• Tareas por resolver:
[a] Según el texto sobre el Estatuto del Ministerio Fiscal, ¿hasta qué año estuvo vigente el Reglamento de 1958-1969?
[b] Explica, por favor, en una a tres oraciones, por qué el Estatuto de 1981 quedó lejos de ofrecer un proyecto de Fiscalía modernizador, según el texto sobre el Estatuto del Ministerio Fiscal.
[c] Prosigue el texto sobre el Estatuto del Ministerio Fiscal a partir de su última oración.

• Texto de lectura:
= = =
EL ESTATUTO FISCAL: UNA OPORTUNIDAD QUE NO DEBERÍAMOS PERDER
El Estatuto Orgánico del Ministerio Fiscal (EOMF) aprobado el 30 de diciembre de 1981 abrió paso a los valores constitucionales en la trayectoria de una institución sólidamente atornillada al ejercicio autoritario del poder por obra y gracia de dos dictaduras: la de Primo de Rivera, que consolidó en el Estatuto de 1926 un modelo de fiscal jerárquicamente subordinado al Gobierno; y la de Franco, que dio consistencia burocrática a ese modelo mediante el Reglamento de 1958-1969, vigente -apúntese el dato- hasta 2022.
Con tales antecedentes, aquel Estatuto de 1981, cuyo mérito en la afirmación de las libertades no mengua por ello, quedó bastante lejos de ofrecer a la sociedad española un proyecto de Fiscalía rabiosamente modernizador. Lo esencial de la vieja arquitectura orgánica y muchos usos y hábitos permanecieron; y, de vez en cuando, resurgen adheridos a una arraigada inercia corporativa, pese a las sucesivas modificaciones legales. Alguna de calado, como la que en 2007 afrontó -no sin resistencia interna, cabe recordar- la ya ineludible necesidad de dar carta de naturaleza al principio de especialización en el trabajo de los fiscales.
= = =
• Entradas proporcionadas:

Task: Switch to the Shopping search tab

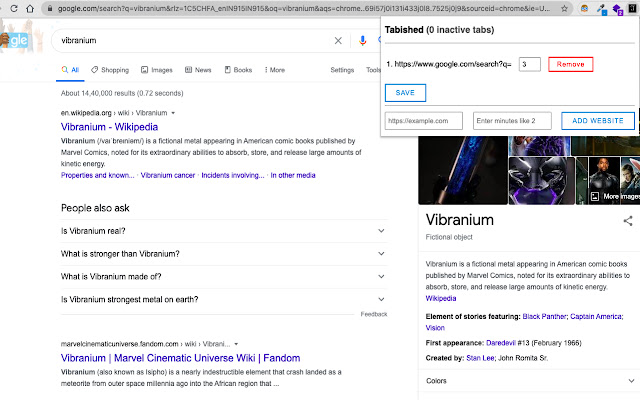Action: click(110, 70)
= = =
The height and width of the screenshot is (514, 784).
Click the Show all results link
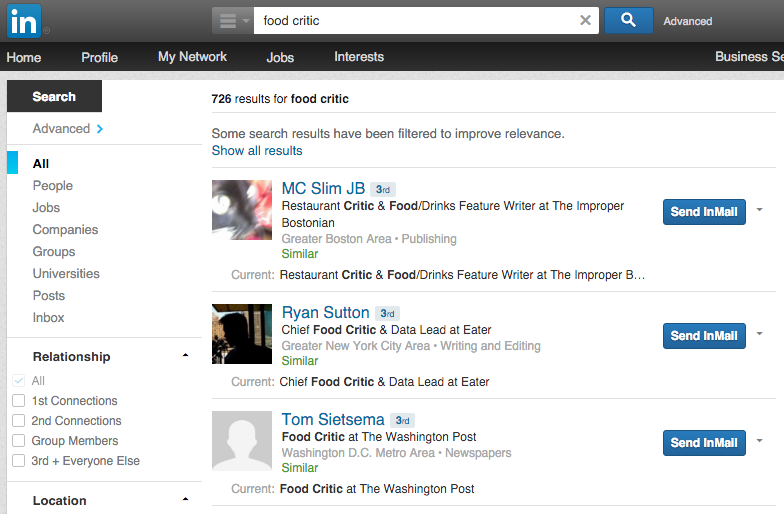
= = =
• Las respuestas:
[a] Hasta 2022.

[b] Se debió a los antecedentes de la institución, atada al ejercicio autoritario del poder por dos dictaduras. La de Primo de Rivera fijó en el Estatuto de 1926 un fiscal jerárquicamente subordinado al Gobierno, y la de Franco le dio consistencia burocrática con el Reglamento de 1958-1969.

[c]
Pues bien, hace unos días hemos amanecido con la novedad de un anteproyecto de reforma del EOMF que, según su exposición de motivos, “se dirige principalmente a reordenar la estructura interna del Ministerio Público, mejorar su capacidad funcional y reforzar su autonomía () en línea con la nueva Ley de Enjuiciamiento Criminal”. En concreto -aclara- “se han observado las recomendaciones efectuadas por el Grupo de Estados contra la Corrupción del Consejo de Europa (GRECO), que entre otros aspectos han hecho hincapié en la conveniencia de reconsiderar el método de selección y el mandato del fiscal general del Estado () y, en definitiva, la necesidad de dotar de mayor autonomía al Ministerio Fiscal”.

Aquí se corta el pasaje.